Опер ему прямо сказал: «Не будете с нами сотрудничать, отправим на этап в Воркутлаг на лесозаготовки». И он согласился.

 

- 104 -

Тогда он отбывал срок наказания под Москвой, в лагпункте «Калужская застава». Ему там было легче: жена приносила передачи, а сам был устроен помощником нормировщика. А Воркутлаг его пугал не только лесоповалом и трескучими морозами, но еще и неизвестностью. И он, повторяюсь, сдался и принял кличку «стукача», псевдоним — «Ветров»!

А в своей книге «Архипелаг ГУЛАГ» Солженицын описывает, как знаменитого полярника, героя Бабича, завербовали в «стукачи». «...Едва только Бабича вводят к оперчекисту — запах вкусной еды его прохватывает. И следователь Мироненко сажает его поближе к дымящемуся мясному борщу и котлетам. «Ну-ну, съешьте обед. Съешьте, пока не остыл... Если не будете глупы — мы будем жить дружно. Вы всегда будете сыты и обеспечены. А иначе...» И дрогнул Бабич. Голод жизни оказался сильнее жажды правды. И начал писать все под диктовку. И оклеветал 24 человека, из которых и знал-то только четырех! Во время следствия его кормили, но недокармливали, чтобы при первом же сопротивлении опять нажать на голод.

Читая его предсмертную запись о жизни, вздрагиваешь: как высоко и как низко может пасть мужественный человек! 24 человека, не знавшие ни о чем, были взяты на расстрел, и даны им новые сроки. А Бабич был послан до суда ассенизатором в совхоз, потом свидетельствовал на суде, потом получил новую «десятку» с погашением прежней, но, не закончив второго срока, в лагере умер...»

В лагерях «стукачи» имели привилегии: их ставили на престижные должности — парикмахерами, коптерами, банщиками, в хлеборезку, в культурно-воспитательную часть, нарядчиками и бригадирами. А это уже спасение от общих изнурительных работ. Какая подлость, какая низость, скажет читатель, что предателей устраивали на теплые места! Но это трактовала и предписывала система лагерей, где без «стукачей» они не могли жить. Так практиковалось в лагерях, а в тюрьмах был иной подход работы «стукачей».

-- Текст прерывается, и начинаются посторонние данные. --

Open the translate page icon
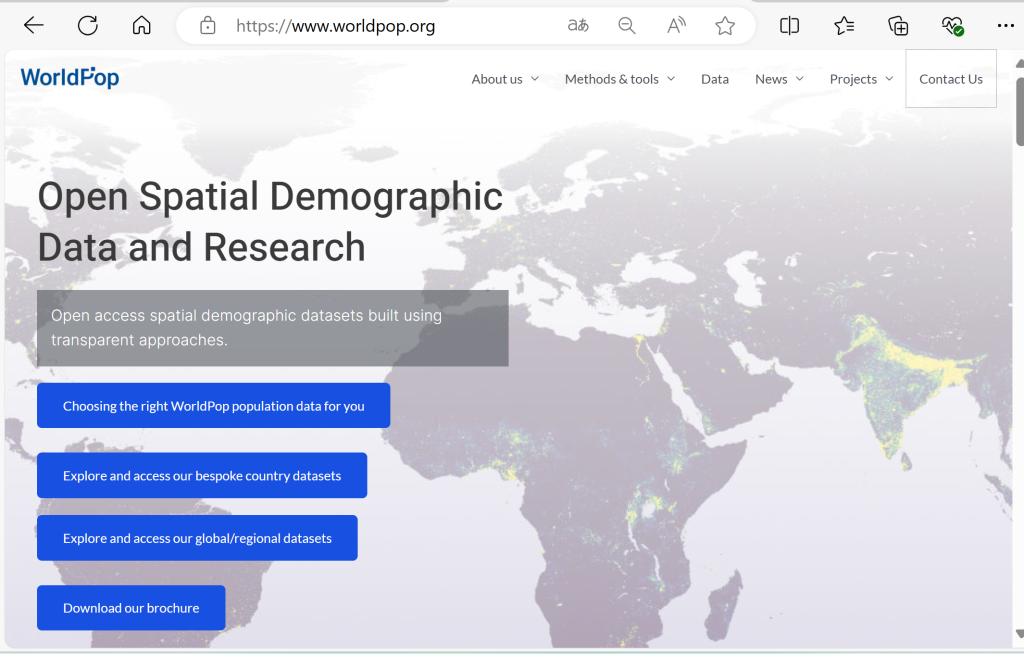This screenshot has height=654, width=1024. [x=578, y=26]
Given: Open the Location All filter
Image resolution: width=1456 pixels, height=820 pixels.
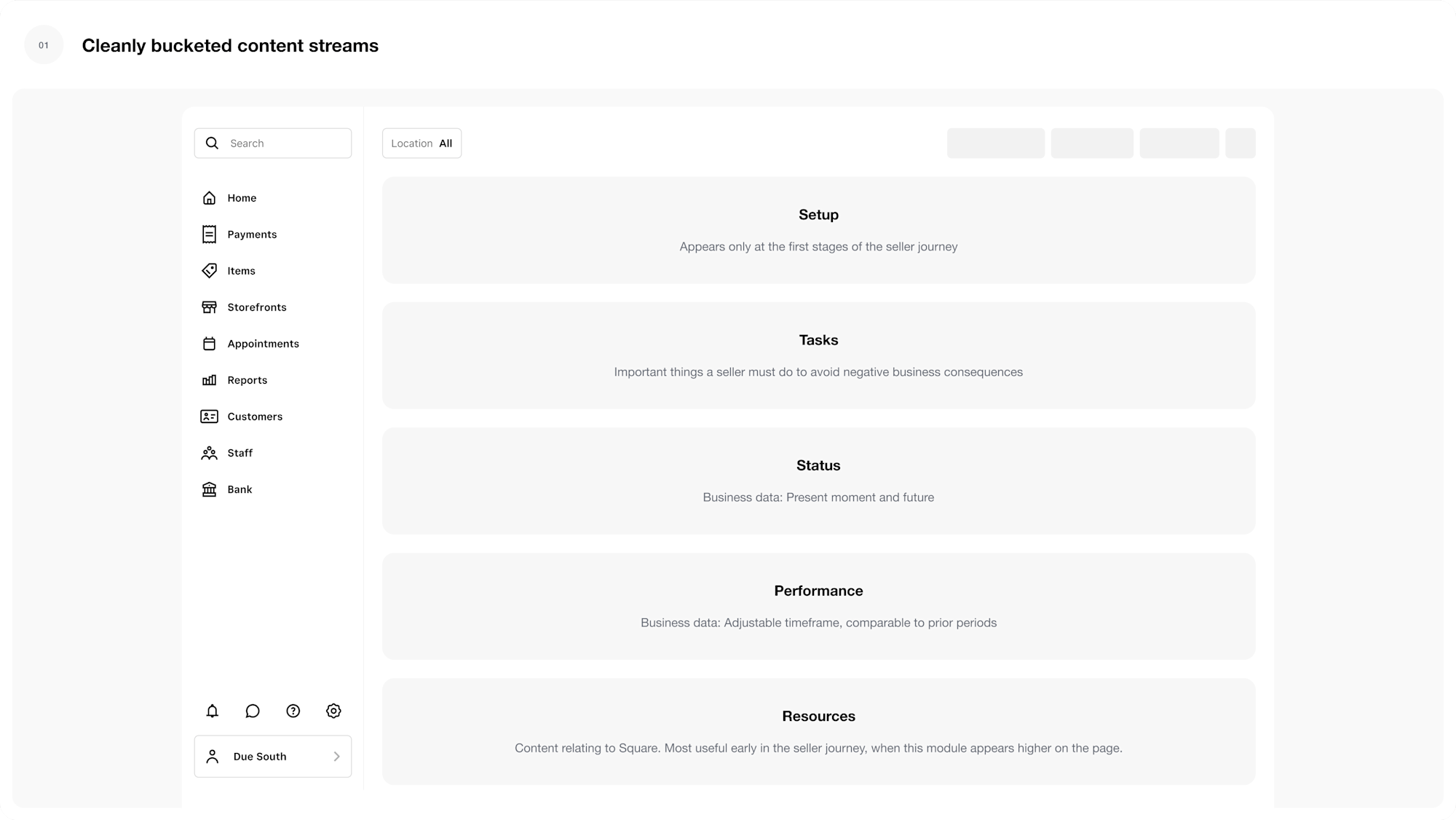Looking at the screenshot, I should [x=422, y=143].
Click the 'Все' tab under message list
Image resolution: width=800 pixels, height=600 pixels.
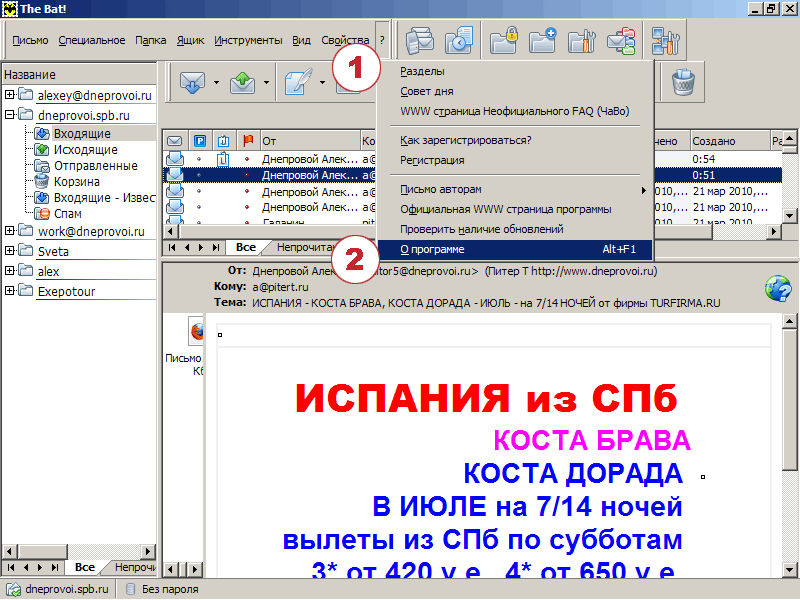(245, 246)
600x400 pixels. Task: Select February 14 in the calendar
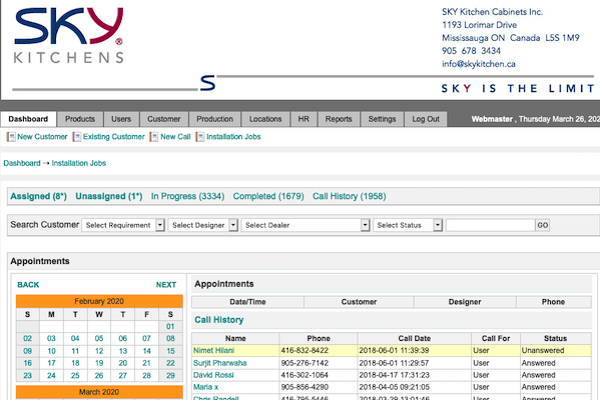tap(146, 351)
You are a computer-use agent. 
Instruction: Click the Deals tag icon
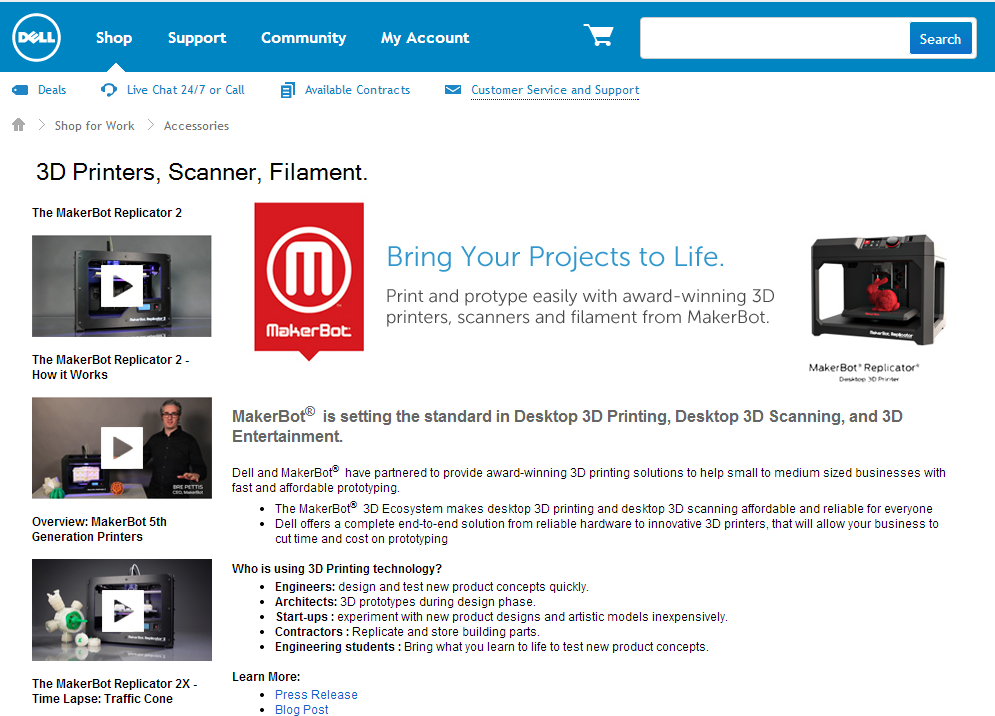(20, 90)
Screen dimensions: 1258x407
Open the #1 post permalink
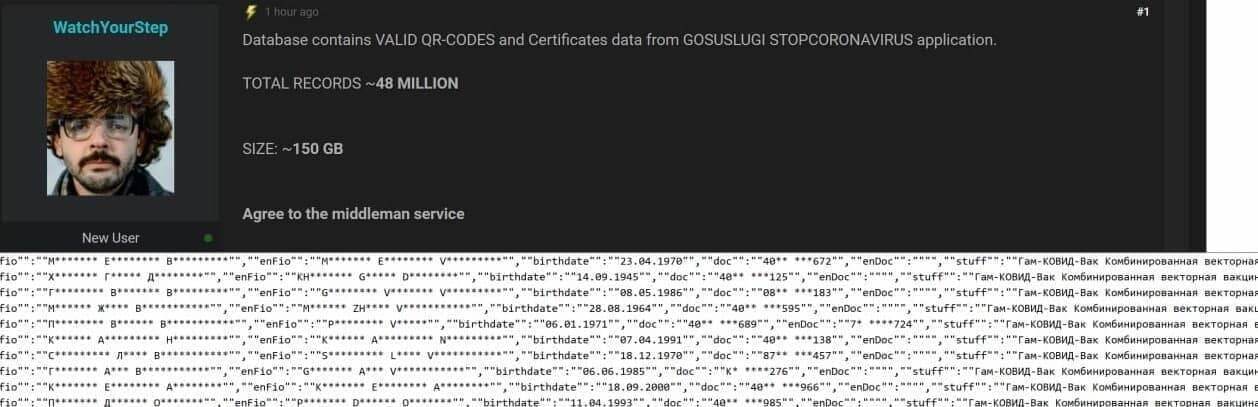pos(1143,12)
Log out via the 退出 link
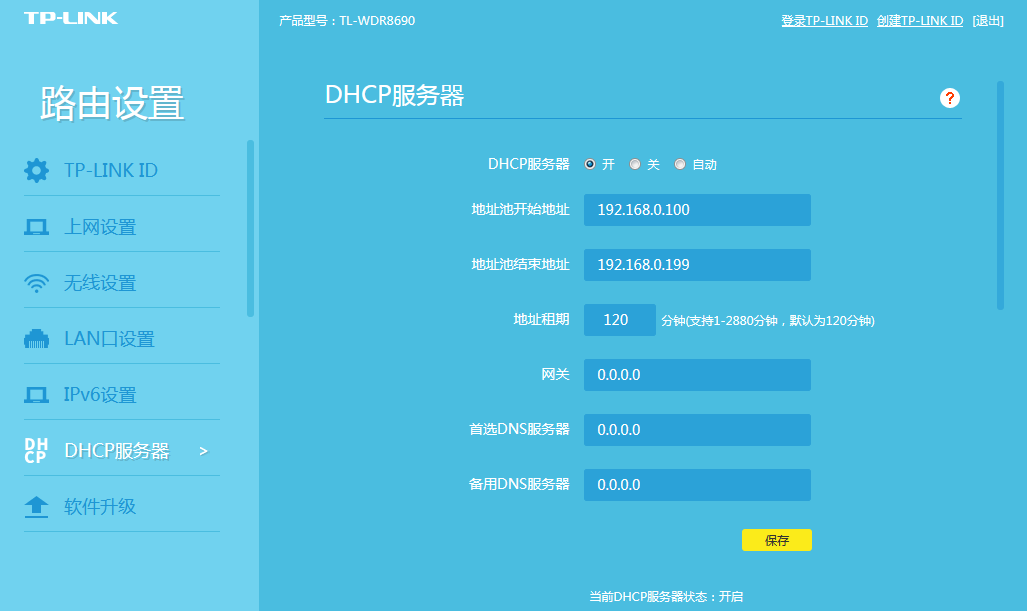 tap(989, 20)
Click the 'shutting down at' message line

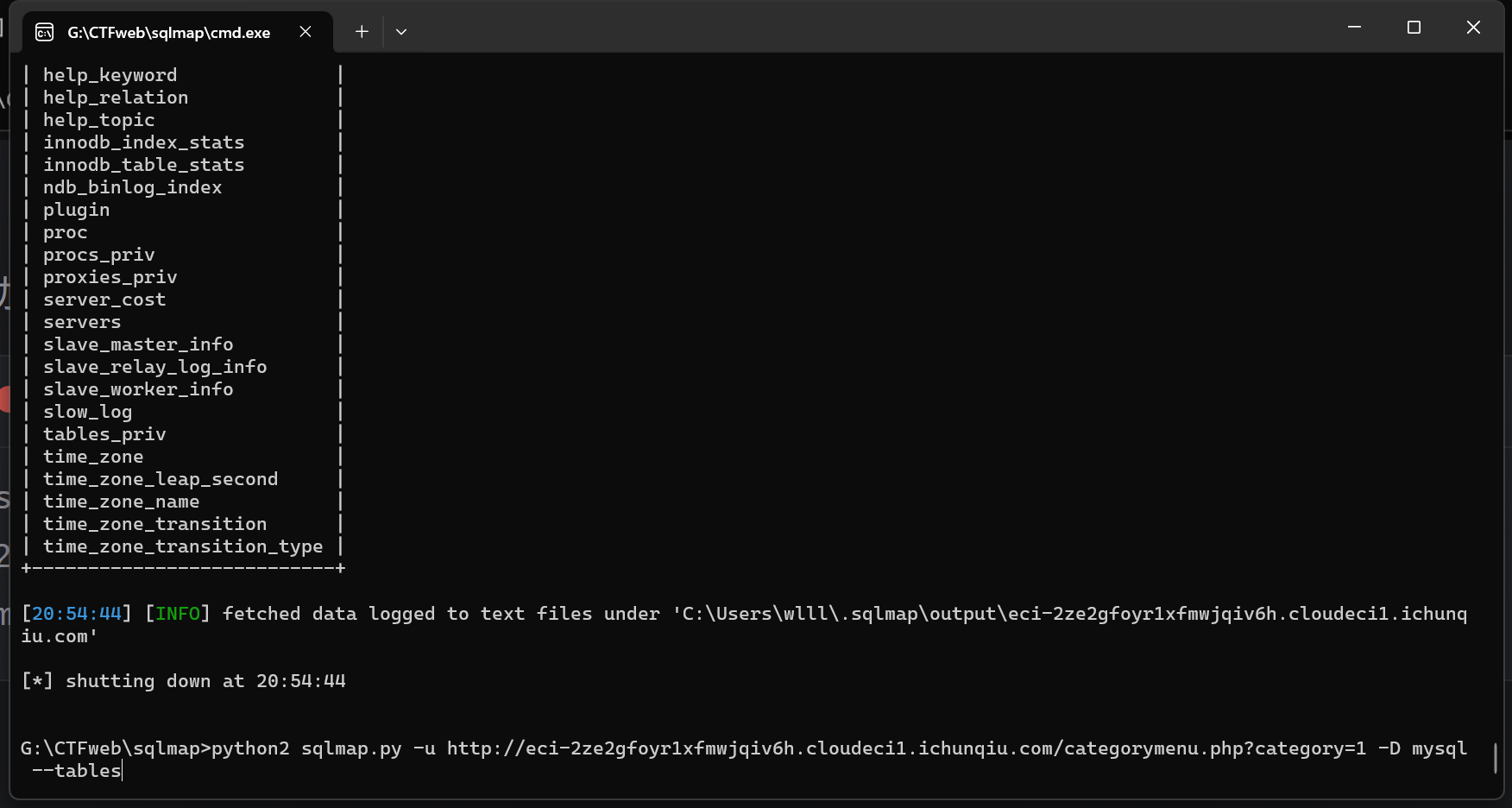point(183,681)
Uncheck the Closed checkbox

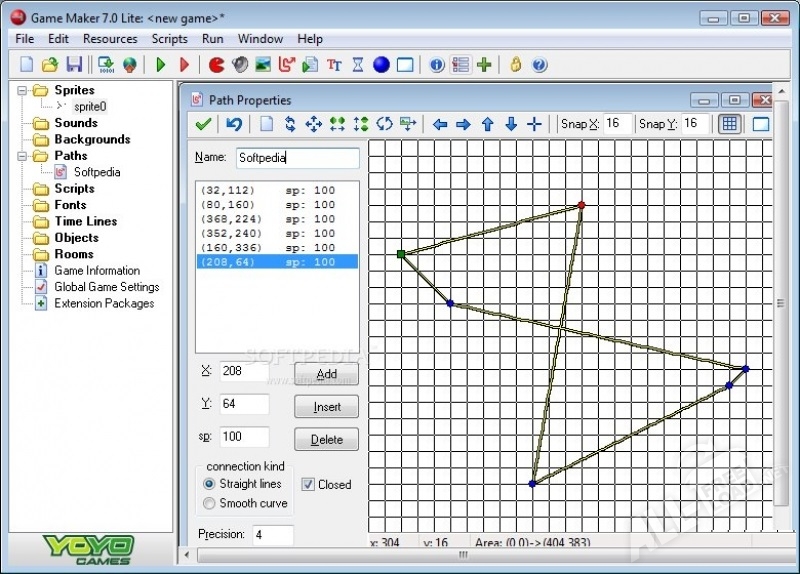click(308, 484)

Обычно в камеру сажали так называемую «наседку». И он, распустив уши — «локаторы», начинал прислушиваться ко всему, что говорят сокамерники. Как правило, такую «наседку» сажали планово, зная заранее, кто сидит в камере и кому нужно намотать второй срок. И наматывали. А «наседка» за это предательство

 

- 105 -

получал дополнительную пайку хлеба и черпак баланды. Голод заставлял человека быть предателем!

Но как и почему на свободе люди повсеместно предавали друг друга и стукачеством были охвачены все сферы жизни огромной страны? Однозначно на это ответить весьма затруднительно. На мой взгляд, на то было немало причин. Ну, во-первых, еще свежи были в памяти наших отцов и дедов насилие ленинского периода, ужасы гражданской войны и голода. Злоба, как известно, сразу не забывается... Во-вторых, раскулачивание зажиточных крестьян. Когда смекалистых, трудолюбивых, умных мужиков без суда и следствия, назвав их кулаками, а точнее, врагами народа, изгнали из своих насиженных мест и выслали в северные необжитые края, где они и погибали. А их богатство присваивалось голодранцами-бедняками. Как им это простить? В-третьих, пресса, не прекращая, твердила, что враги народа мешают строить новую жизнь, что их нужно искоренять, жечь каленым железом... Мол, только благодаря им мы живем плохо. Они нам мешают! В-четвертых, еще не завершили раскулачивание и высылку крестьян на север, как появились новые враги народа: начались открытые крупные судебные процессы над надуманными партиями — промпартией, аграрной, архитектурно-строительной и т.п. Опять газеты на своих страницах ежедневно печатали о разоблачении новых врагов народа и их приспешников ...

В-пятых, стукачество, к сожалению, поощрялось во всех инстанциях системы, вплоть до ЦК и «Отца народов». Народ в основном был безграмотным, напуганным и жил бедно. А «стукачи»-осведомители за свои злодеяния так или иначе имели некоторые материальные блага. Нельзя со счета сбрасывать зависть, злобу и карьеризм!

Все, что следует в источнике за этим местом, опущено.